§ **Goal**
Rewrite the items as a numbered list, starting at the line that contains "Where should I click to: Click" and ending at the line that contains "(x=44, y=248)". Leave out any blank lines.

§ **Records for the exercise**
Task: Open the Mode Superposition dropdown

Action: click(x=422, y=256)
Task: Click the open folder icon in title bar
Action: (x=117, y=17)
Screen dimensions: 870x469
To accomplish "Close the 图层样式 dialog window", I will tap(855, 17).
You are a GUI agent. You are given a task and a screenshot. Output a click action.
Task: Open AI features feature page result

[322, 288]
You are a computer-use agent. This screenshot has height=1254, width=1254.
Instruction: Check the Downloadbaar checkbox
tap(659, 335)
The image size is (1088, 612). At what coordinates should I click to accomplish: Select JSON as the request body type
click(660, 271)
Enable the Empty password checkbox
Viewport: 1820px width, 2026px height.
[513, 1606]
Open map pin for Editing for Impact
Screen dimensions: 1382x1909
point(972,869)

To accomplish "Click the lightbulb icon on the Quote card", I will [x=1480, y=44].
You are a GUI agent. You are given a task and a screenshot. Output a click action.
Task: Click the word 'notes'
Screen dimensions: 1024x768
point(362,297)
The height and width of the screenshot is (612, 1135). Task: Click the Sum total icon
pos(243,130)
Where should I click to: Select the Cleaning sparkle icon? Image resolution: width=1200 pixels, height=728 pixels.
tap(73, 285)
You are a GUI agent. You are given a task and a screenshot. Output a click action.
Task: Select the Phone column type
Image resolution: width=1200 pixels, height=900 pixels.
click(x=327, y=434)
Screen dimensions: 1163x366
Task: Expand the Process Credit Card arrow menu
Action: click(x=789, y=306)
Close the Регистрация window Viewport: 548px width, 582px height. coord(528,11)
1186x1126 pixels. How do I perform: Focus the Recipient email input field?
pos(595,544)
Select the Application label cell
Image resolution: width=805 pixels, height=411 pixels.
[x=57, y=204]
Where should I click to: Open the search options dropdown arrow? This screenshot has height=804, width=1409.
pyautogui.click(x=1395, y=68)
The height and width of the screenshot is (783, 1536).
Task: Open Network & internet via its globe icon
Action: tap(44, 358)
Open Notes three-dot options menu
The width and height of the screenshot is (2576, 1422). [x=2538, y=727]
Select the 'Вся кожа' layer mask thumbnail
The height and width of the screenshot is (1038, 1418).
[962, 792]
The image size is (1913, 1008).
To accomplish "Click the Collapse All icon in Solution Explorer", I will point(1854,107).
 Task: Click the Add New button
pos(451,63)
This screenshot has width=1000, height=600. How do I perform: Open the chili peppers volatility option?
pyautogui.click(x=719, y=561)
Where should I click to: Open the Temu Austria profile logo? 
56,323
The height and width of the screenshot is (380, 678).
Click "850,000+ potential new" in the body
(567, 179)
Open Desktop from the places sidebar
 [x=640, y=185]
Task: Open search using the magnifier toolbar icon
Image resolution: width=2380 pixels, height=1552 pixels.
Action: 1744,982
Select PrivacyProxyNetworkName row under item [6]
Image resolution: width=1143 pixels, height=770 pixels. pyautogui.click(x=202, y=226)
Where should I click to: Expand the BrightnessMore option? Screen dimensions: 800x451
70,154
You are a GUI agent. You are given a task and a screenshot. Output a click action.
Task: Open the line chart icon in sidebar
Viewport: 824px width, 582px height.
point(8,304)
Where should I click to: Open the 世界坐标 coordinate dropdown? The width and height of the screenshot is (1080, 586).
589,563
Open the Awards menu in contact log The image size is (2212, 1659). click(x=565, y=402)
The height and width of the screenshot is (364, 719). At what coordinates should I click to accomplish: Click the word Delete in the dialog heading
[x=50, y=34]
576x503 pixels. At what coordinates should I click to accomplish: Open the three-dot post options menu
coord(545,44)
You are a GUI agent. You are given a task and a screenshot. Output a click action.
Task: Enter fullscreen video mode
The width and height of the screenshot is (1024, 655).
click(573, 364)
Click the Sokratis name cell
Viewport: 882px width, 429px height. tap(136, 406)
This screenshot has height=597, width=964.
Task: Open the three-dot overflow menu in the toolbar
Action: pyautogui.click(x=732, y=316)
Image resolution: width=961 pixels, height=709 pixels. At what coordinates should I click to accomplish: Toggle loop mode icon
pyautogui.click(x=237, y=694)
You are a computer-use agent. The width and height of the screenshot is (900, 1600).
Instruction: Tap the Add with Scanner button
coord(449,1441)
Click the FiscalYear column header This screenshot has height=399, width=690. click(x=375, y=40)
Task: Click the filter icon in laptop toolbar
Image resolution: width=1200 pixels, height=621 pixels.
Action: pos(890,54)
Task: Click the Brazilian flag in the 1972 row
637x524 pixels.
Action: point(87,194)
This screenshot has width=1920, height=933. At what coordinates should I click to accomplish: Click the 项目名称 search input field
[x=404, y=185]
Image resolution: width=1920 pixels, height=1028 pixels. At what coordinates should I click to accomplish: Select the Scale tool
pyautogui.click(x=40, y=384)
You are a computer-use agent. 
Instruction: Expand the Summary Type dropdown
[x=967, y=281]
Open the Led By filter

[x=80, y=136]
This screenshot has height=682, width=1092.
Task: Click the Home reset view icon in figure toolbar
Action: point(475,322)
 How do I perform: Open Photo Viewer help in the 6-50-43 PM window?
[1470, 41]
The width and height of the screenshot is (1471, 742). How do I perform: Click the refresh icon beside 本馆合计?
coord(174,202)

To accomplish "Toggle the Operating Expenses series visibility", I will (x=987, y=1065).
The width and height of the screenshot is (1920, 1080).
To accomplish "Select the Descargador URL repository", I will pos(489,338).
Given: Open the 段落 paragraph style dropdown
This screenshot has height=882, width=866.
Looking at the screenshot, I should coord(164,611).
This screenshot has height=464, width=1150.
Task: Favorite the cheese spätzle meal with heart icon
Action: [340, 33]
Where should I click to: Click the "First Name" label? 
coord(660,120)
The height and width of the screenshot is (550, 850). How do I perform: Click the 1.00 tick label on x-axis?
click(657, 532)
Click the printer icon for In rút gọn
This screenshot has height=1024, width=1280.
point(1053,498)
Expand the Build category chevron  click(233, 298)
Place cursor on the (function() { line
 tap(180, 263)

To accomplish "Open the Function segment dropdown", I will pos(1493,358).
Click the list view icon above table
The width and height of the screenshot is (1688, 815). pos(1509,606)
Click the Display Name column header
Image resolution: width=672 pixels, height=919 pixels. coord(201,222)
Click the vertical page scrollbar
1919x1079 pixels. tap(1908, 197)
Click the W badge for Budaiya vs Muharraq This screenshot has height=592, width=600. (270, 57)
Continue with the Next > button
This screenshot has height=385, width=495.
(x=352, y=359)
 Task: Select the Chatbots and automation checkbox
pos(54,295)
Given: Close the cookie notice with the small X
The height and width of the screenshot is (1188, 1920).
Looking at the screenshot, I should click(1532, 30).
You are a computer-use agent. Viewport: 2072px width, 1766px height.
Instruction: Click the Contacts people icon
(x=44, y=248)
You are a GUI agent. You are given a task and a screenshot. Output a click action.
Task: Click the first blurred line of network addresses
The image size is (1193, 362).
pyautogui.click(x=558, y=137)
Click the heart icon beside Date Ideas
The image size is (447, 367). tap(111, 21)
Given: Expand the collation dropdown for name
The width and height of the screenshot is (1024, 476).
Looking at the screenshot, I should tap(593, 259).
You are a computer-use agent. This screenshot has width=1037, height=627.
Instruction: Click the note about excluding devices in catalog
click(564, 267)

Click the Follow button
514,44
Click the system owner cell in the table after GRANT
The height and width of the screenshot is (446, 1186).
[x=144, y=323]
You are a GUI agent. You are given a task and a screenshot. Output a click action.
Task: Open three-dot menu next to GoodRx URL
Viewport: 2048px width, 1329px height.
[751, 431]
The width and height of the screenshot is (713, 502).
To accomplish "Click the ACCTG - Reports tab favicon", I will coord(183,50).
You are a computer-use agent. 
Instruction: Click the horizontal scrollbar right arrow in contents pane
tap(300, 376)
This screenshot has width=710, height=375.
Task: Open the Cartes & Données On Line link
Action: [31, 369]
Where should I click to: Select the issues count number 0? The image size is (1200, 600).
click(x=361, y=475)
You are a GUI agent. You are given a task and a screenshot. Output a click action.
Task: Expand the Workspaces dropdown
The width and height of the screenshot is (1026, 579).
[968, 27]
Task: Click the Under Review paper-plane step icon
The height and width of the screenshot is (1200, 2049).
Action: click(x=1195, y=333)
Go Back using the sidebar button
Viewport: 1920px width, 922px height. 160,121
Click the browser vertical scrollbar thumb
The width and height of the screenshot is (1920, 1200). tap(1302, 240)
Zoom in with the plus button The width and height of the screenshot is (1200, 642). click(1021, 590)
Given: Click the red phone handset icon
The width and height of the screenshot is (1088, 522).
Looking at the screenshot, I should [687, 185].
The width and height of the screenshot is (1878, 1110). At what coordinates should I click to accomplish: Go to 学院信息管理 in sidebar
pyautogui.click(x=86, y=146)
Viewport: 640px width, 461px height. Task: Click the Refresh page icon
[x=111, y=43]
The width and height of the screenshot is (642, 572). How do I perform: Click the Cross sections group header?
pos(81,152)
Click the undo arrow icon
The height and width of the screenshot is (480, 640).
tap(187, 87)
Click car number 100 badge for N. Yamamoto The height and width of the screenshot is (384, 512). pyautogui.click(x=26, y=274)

§ **Exercise solution**
1. Where should I click to: Click the "First Name" label? 
2. coord(660,120)
3. The height and width of the screenshot is (550, 850). How do I perform: Click the 1.00 tick label on x-axis?
4. click(657, 532)
5. Click the printer icon for In rút gọn
6. This screenshot has height=1024, width=1280.
7. point(1053,498)
8. Expand the Build category chevron  click(233, 298)
9. Place cursor on the (function() { line
10.  tap(180, 263)
11. To accomplish "Open the Function segment dropdown", I will pos(1493,358).
12. Click the list view icon above table
13. The width and height of the screenshot is (1688, 815). pos(1509,606)
14. Click the Display Name column header
15. Image resolution: width=672 pixels, height=919 pixels. coord(201,222)
16. Click the vertical page scrollbar
17. 1919x1079 pixels. tap(1908, 197)
18. Click the W badge for Budaiya vs Muharraq This screenshot has height=592, width=600. (270, 57)
19. Continue with the Next > button
20. This screenshot has height=385, width=495.
21. (x=352, y=359)
22.  Task: Select the Chatbots and automation checkbox
23. pos(54,295)
24. Given: Close the cookie notice with the small X
25. The height and width of the screenshot is (1188, 1920).
26. Looking at the screenshot, I should click(1532, 30).
27. You are a computer-use agent. Viewport: 2072px width, 1766px height.
28. Instruction: Click the Contacts people icon
29. (x=44, y=248)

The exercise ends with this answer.